The United States of America has allocated the largest amount of security aid to Ukraine than any other country. According to the Kiel Institute for the World Economy, which administers the Ukraine Support Tracker index, despite the recent increase in EU countries' aid to Ukraine, the US still ranking #1.
Thus, even if the United States has not yet approved the next large funding before the US election cycle is in full swing, it doesn't mean it won't happen. On December 7, the US Senate didn't include a motion about aid to Israel, Ukraine, and Taiwan on the agenda because the Republican senators wanted the Biden Administration to include funding to secure the southern border.
The situation with US assistance to Ukraine in late 2023 is similar to the end of 2022. President Zelensky then addressed Congress with a historically emotional speech, and hours after that, both chambers of Congress approved the funding, including US aid to Kyiv. However, even in that speech, by late 2022, Zelensky acknowledged that more assistance would be needed to repel Russians from Ukraine fully.
Regarding US security aid to Ukraine, roughly 60% of the $113 billion allocated would be spent in the United States, creating more job opportunities in the defense sector.

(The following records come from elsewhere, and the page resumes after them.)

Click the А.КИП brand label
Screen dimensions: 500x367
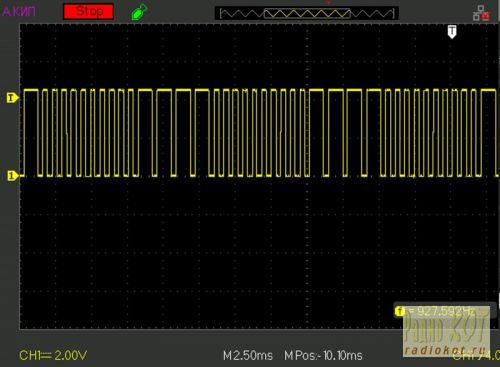point(19,12)
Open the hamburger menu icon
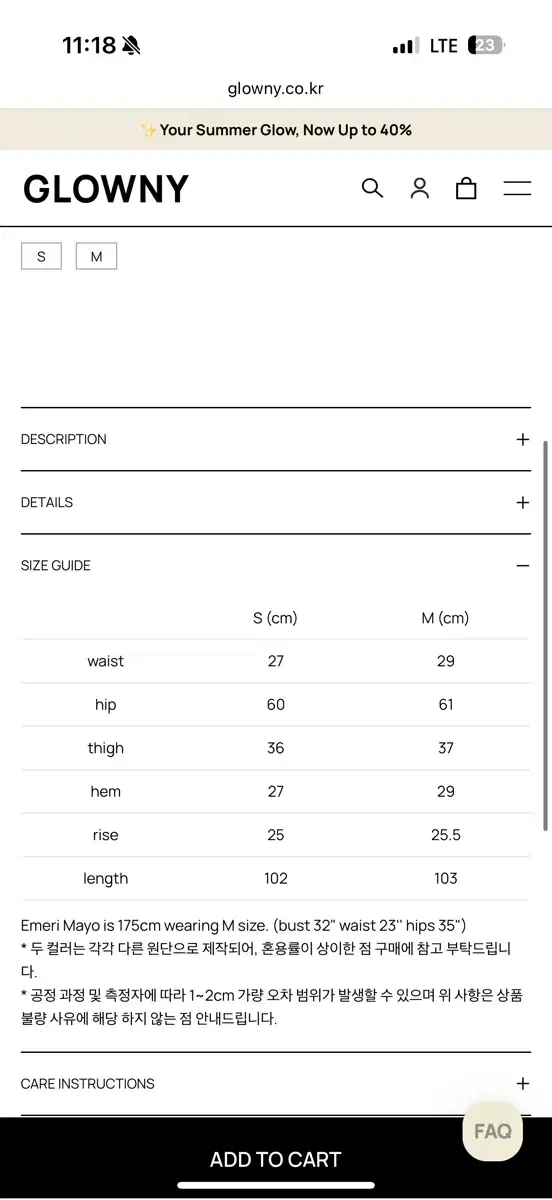Image resolution: width=552 pixels, height=1200 pixels. (517, 188)
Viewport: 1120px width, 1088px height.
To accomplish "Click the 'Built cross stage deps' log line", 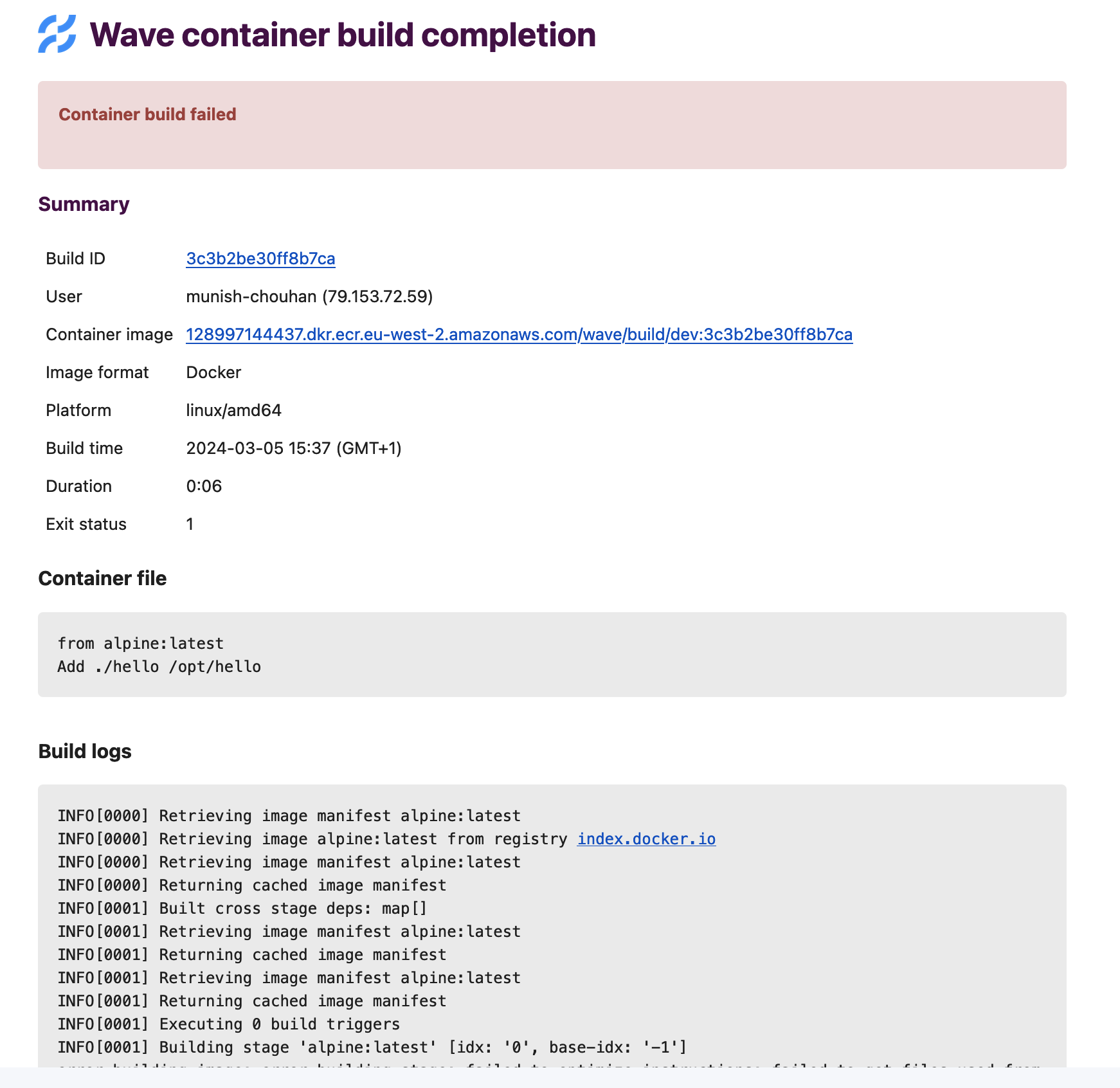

While the Biden Administration and Congress are in close talks over the Ukraine and Israel funding compromise, Ukraine and the United States facilitated the special Ukrainian-American Defense Industrial Base Conference in Washington, DC.
Given the circumstances, the joint production of arms and ammunition with Ukraine's largest partner is a long-term solution for meeting Ukraine's needs on the battlefield. In particular, the initiative will lay the groundwork for producing air defense systems and critical munitions.
Given the circumstances, the joint production of arms and ammunition with Ukraine's largest partner is a long-term solution for meeting Ukraine's needs on the battlefield.
At the same time, Russia perceives the temporary delay t of US aid to Ukraine as a major victory in recent months. In addition, Russia accelerated its propaganda to push the narrative 'negotiation scenarios' between Moscow and Kyiv.
Ukrainian intelligence services expect) Russia to pursue disinformation on Ukraine's leadership. The very leadership is currently in negotiations with its partners to secure strong support for Ukraine.
That said, Russia intensified its rhetoric about the need for "peace talks" to legitimize its occupation of the Ukrainian territories right before Putin announced his reelection bid. Putin once again claimed that Russia was open to peace talks with Ukraine. However, Russia continues to attack Ukraine with dozens of drones and missiles daily and is conducting a massive offensive in the East of the country, attempting to seize new territories.
Ukraine's Foreign Minister Dmytro Kuleba reminded that between 2014 and 2022, Ukraine held about 200 rounds of talks with Russia. "During this period, 20 cease-fire agreements were reached, all of which Russia soon after violated. None of the 200 rounds of talks or the 20 ceasefires have prevented Putin from launching a brutal all-out invasion of Ukraine on February 24th, 2022", he stressed.
However, Russians continue to claim that a temporary delay in the US aid will result in the US abandoning Ukraine forever and that Ukraine will be left to fight Russia alone.
Moreover, Russia considers that the US assistance to Ukraine has reached its barrel-head implying thus that the US lacks the resources to assist one of its European partners in a time of crisis.
Before that, the Russian President's press secretary also stated that America would run out of paper, leaving it unable to print money. It is clear Russia will intensify its anti-western propaganda for the foreseeable future, including calls for a ceasefire and negotiations, while Ukraine still has a lot of territories to reclaim.
Simultaneously, Russia accelerates these talks while introducing new narratives, such as: "NATO will not send its troops to Ukraine because it fears Russia will defeat them." From a broader perspective, it means that Russia still considers its war against Ukraine as an ideological war against the West. That's why recent statements by US officials claiming that, by late 2024, the United States wants to fortify Ukraine's position while weakening Russia's will likely be manipulated by Russian bloggers and analysts.
In a deft geopolitical maneuver, Russia is exploiting the temporary delay in US aid to Ukraine to fuel its propaganda narrative, portraying it as a sign of Western incapacity to support Kyiv effectively. Despite this, the US remains Ukraine's foremost military and financial support contributor, a commitment underscored by the Ukrainian-American Defense Industrial Base Conference aimed at joint arms production. Russia's stepped-up disinformation campaign, coupled with its call for peace talks even as it continues its aggressive military actions in Ukraine, reveals a strategic effort to undermine Western resolve and legitimacy.